G&H Beyond TPMT levels, how has pharmacogenomic research affected IBD therapy?
TD Pharmacogenomic research has also examined other therapies. One postulated mechanism of action of infliximab is antibody-dependent, cell-mediated cytotoxicity. FcyRIIIa receptors on cytotoxic cells recognize the immunoglobulin G1 portion of infliximab that is bound to tumor necrosis factor (TNF)-α-expressing cells. Crosslinking of the FcγRIIIa receptors signals the cytotoxic cell to kill the target cell by apoptosis. Based on prior work in non-Hodgkin lymphoma, researchers theorized that genetic polymorphisms of FCGR3A, the gene coding for the FcγRIIIa receptor, may influence the efficacy of infliximab. An initial study reported that the FCGR3A-158V/V polymorphism was associated with a better biologic (as measured by levels of C-reactive protein) and perhaps clinical responses to infliximab. A larger follow-up study of a subset of patients from the ACCENT I trial showed a trend towards a greater decrease in C-reactive protein after infliximab in V/V homozygotes versus carriers of one or no V alleles. No association with clinical response was seen.

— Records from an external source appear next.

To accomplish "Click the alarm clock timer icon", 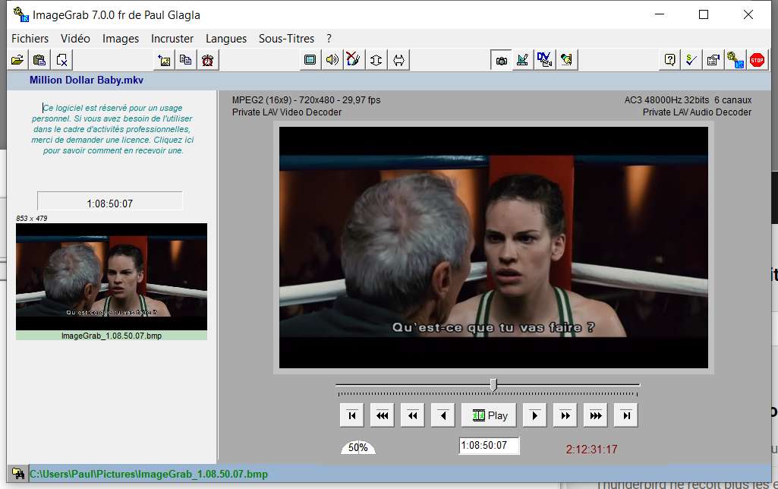I will [x=207, y=60].
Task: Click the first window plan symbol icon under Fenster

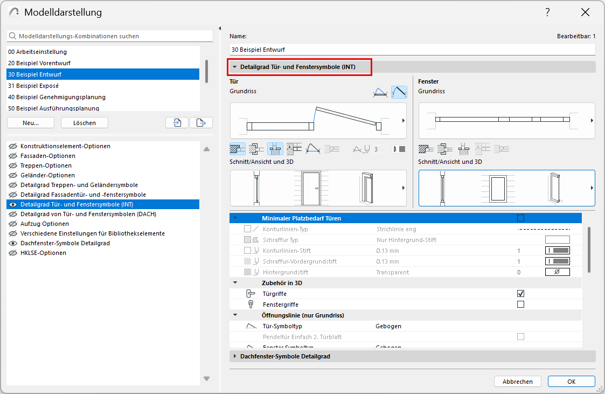Action: [x=426, y=149]
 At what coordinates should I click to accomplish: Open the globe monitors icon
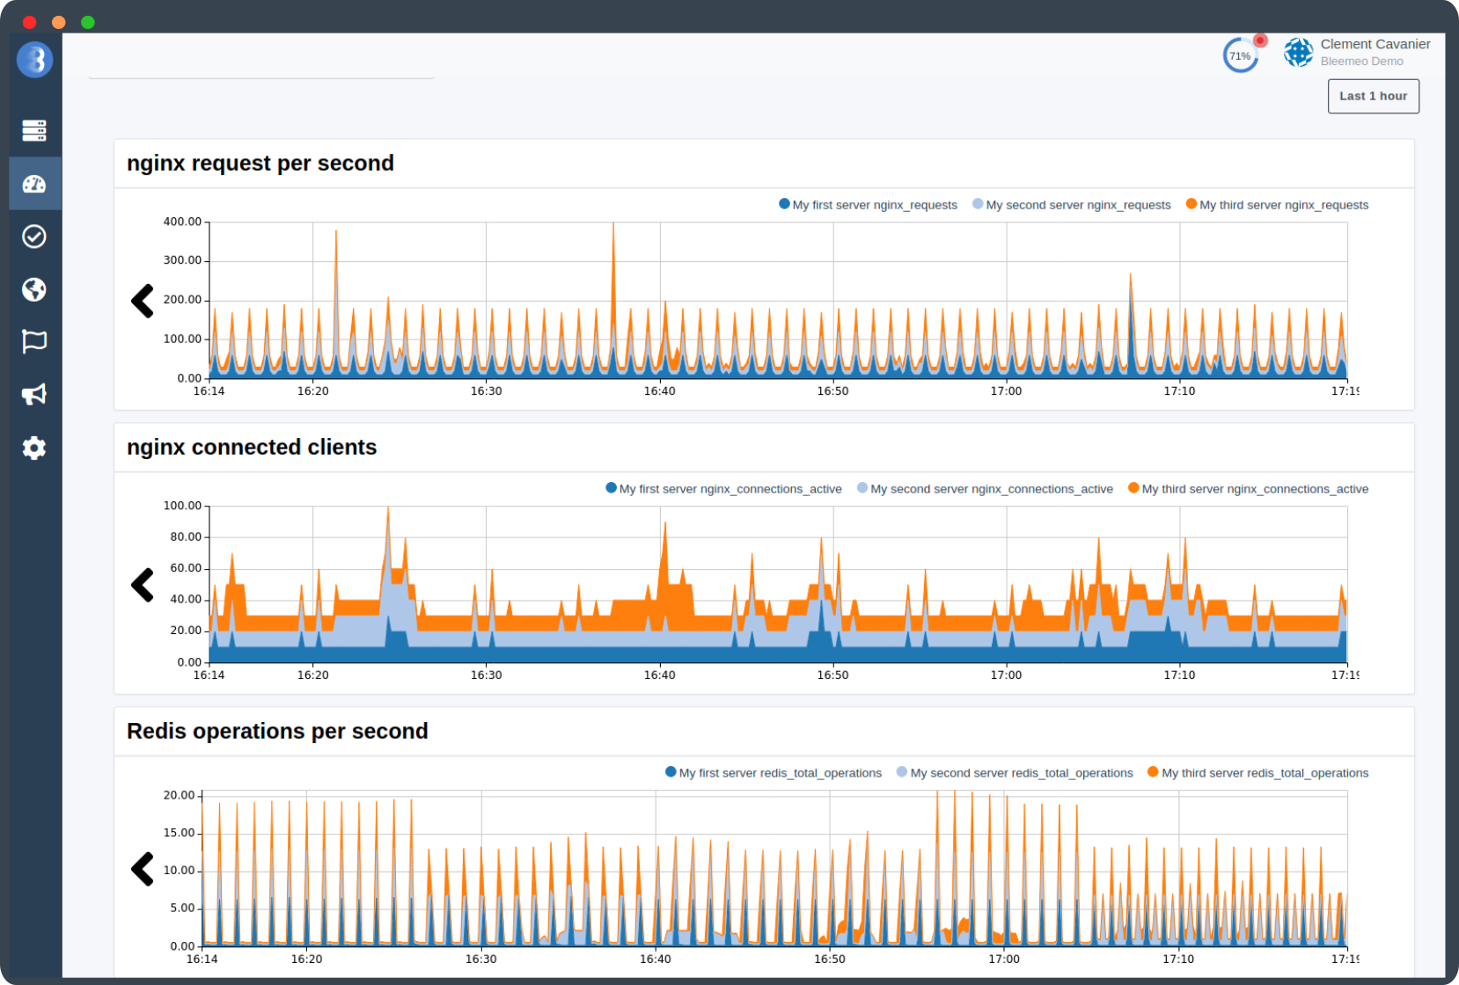tap(34, 289)
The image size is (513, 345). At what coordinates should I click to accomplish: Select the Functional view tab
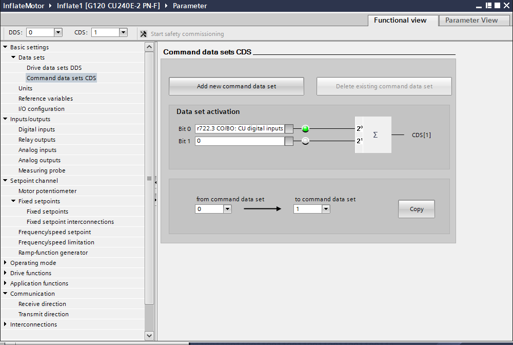[400, 21]
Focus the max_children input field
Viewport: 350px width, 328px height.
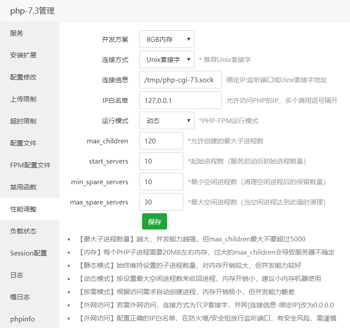click(x=161, y=141)
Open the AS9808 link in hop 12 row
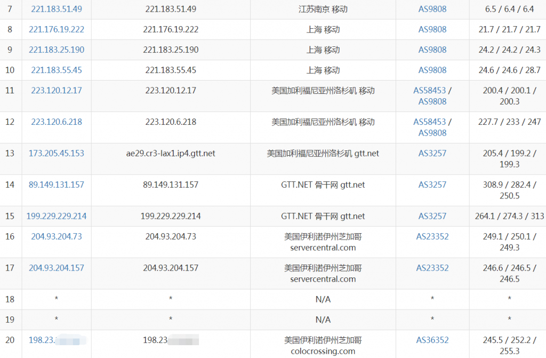 pos(432,133)
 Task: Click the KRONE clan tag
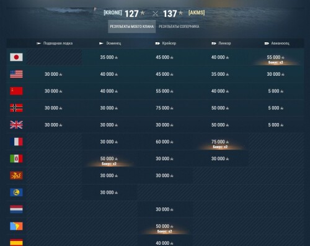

Other studies have found no association between response to infliximab and several genetic variants, including TNF-α and TNF receptor gene polymorphisms, NOD2/CARD15 gene mutations, and a haplotype in the TNF-β (lymphotoxin-α) gene. These negative findings reflect the complexity of IBD, as well as the complexity of the drug's therapeutic effects. The effects of any pharmacogenetic variability on the efficacy of infliximab (or similar biologic therapies) may not be strong or discernible.
Another area of investigation has involved drug transporters and receptors. The multidrug resistance 1 (MDR1) gene codes for a drug efflux pump P-glycoprotein 170 (Pgp-170) expressed on the surface of lymphocytes and intestinal epithelial cells. A study found higher Pgp-170 expression in IBD patients who failed medical therapy. Changes in the expression of the intracellular glucocorticoid receptor do not appear to play a major role in glucocorticoid resistance in IBD. A preliminary study showing that the TT genotype of exon 21 MDR1 polymorphisms is associated with a higher risk of cyclosporine failure in patients with steroid-resistant ulcerative colitis will require replication.
Impaired transport may be a mechanism of resistance to thiopurines in leukemia. Known transporters of nucleoside monophosphates and their analogs include the equilibrative nucleoside transporters, the concentrative nucleoside transporters and members of the multidrug resistance protein family of ATP-dependent efflux pumps. Impaired transport as a mechanism of thiopurine resistance has not been studied in IBD.
G&H What are the challenges of incorporating pharmacogenomics in clinical practice?
TD Genetic variability may affect specific pharmacokinetic and pharmacodynamic properties of individual drugs. At the present time, the impact of pharmacogenomics in clinical practice is limited to thiopurine therapy, where a single, genetically determined factor (TPMT activity) influences to a large extent the toxicity and, perhaps, efficacy of the thiopurines.
However, the complex and multigenic nature of most drug effects, the complexity of IBD pathogenesis itself, and the coarse instruments we use to measure clinical and biologic response present formidable barriers in identifying and replicating genetic variants that influence therapeutic response and/or toxicity. High-throughput genomic methods and sophisticated bio-informatic analyses will be necessary to elucidate the polygenic determinants of drug response and toxicity. Replication studies and well-performed clinical trials will be needed before pharmacogenomics enters clinical practice.